DATA IN THIS EXERCISE -
§ §

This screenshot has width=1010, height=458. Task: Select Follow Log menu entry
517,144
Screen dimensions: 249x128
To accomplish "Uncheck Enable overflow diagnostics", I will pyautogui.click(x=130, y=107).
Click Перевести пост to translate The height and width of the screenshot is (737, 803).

§ §

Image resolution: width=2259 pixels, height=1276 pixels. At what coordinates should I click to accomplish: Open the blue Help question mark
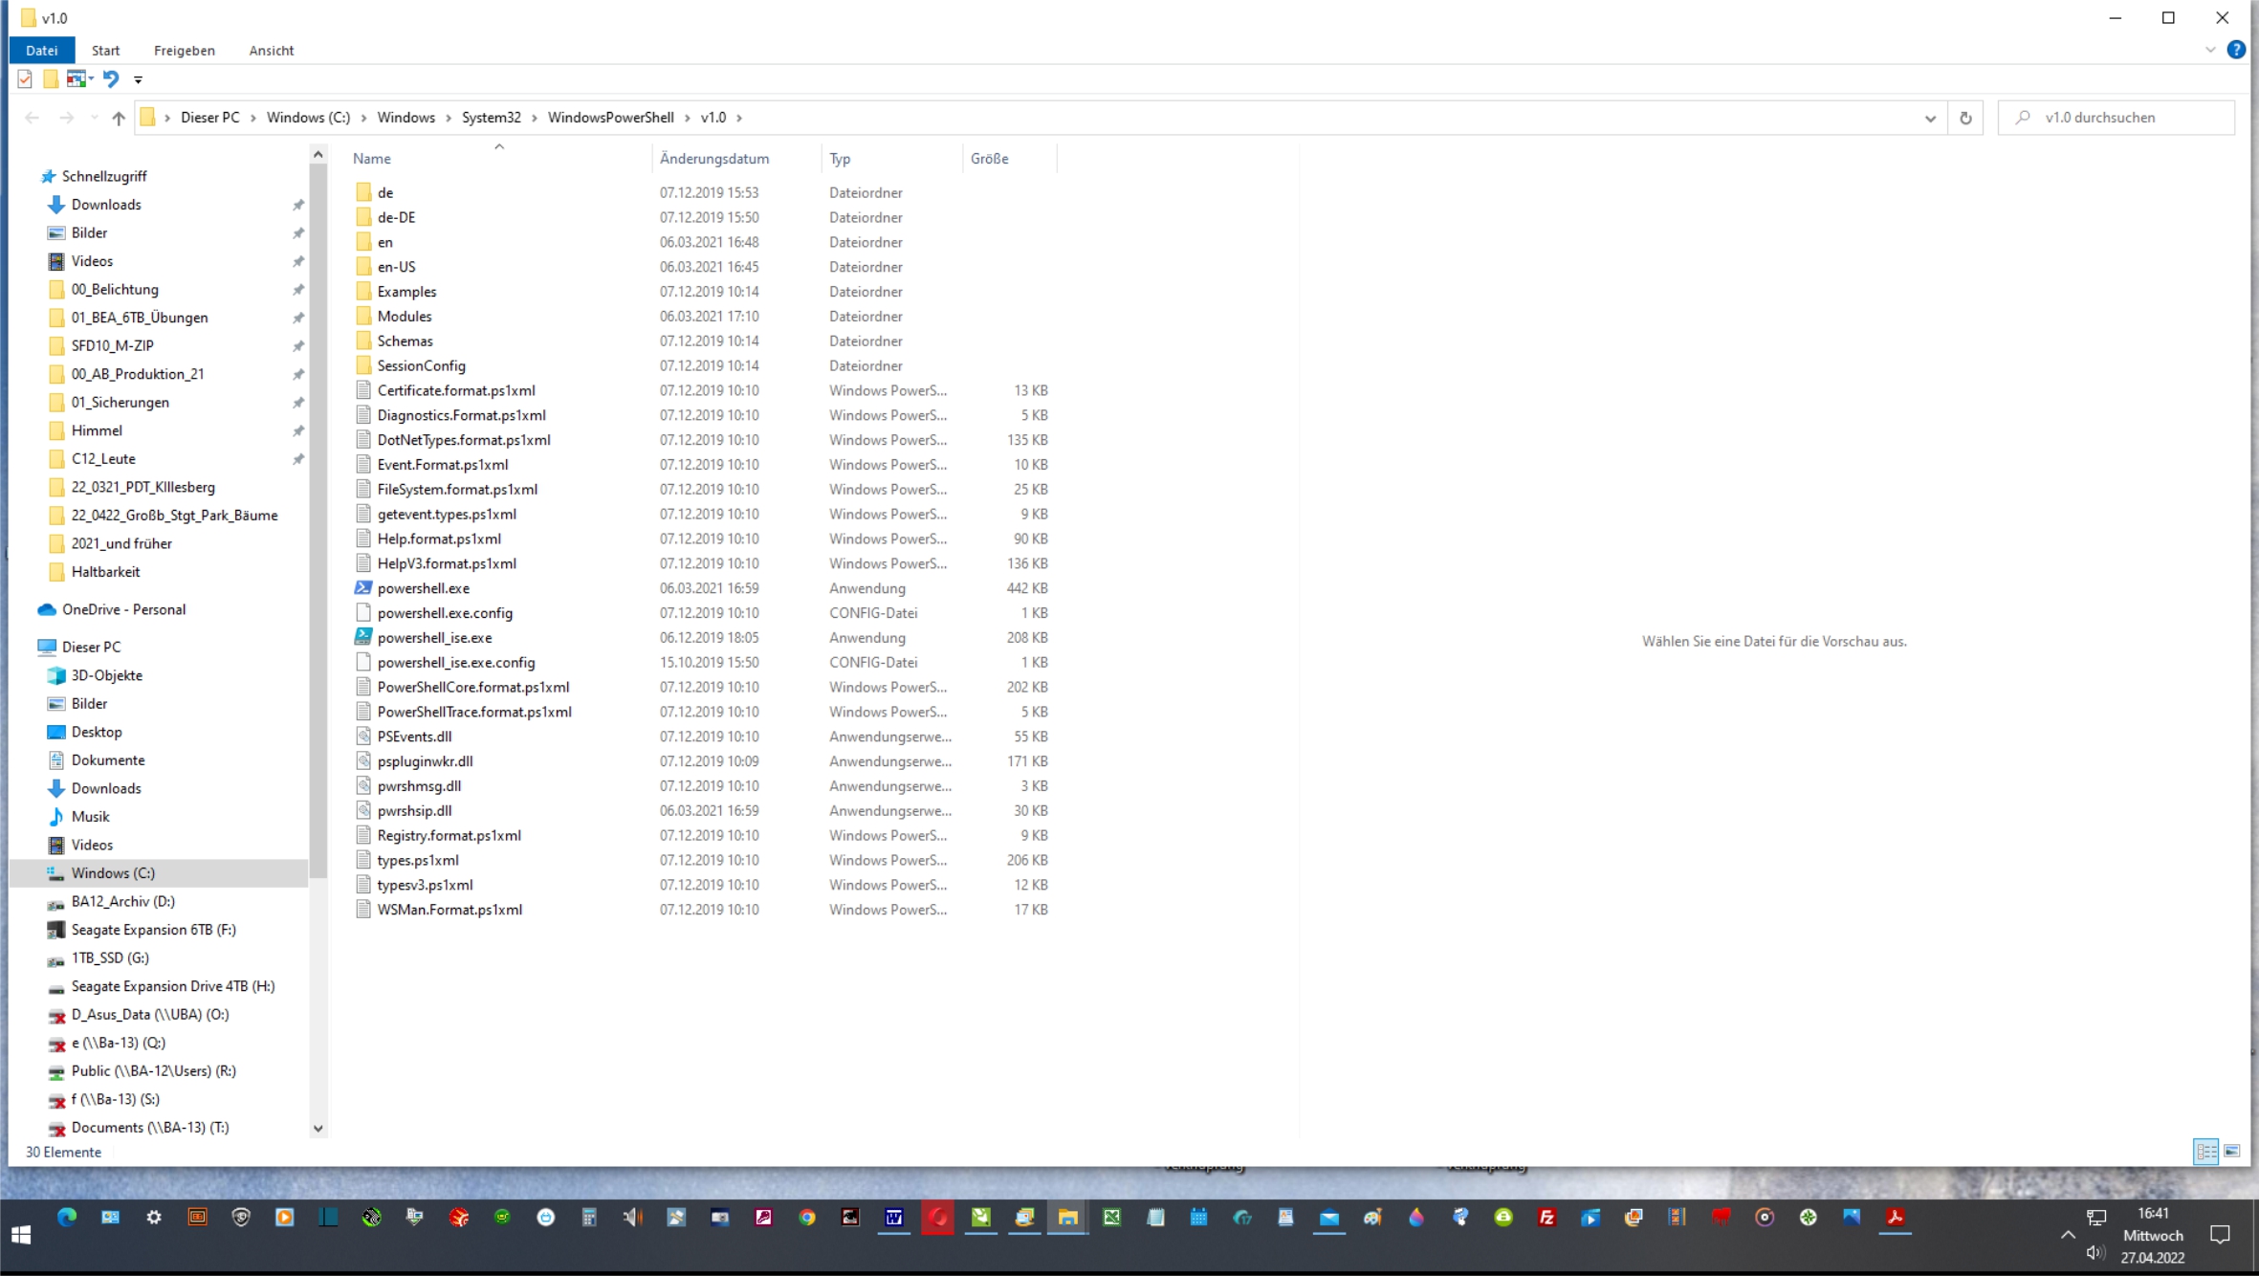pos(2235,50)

§ §

EXERCISE PROMPT -
Rewrite everything from the line containing "Screen dimensions: 249x128" down to the line containing "Click Перевести пост", replacing "Uncheck" with "Clear" and leaving everything else unchanged.

EXERCISE RESPONSE -
Screen dimensions: 249x128
To accomplish "Clear Enable overflow diagnostics", I will pyautogui.click(x=130, y=107).
Click Перевести пост to translate The height and width of the screenshot is (737, 803).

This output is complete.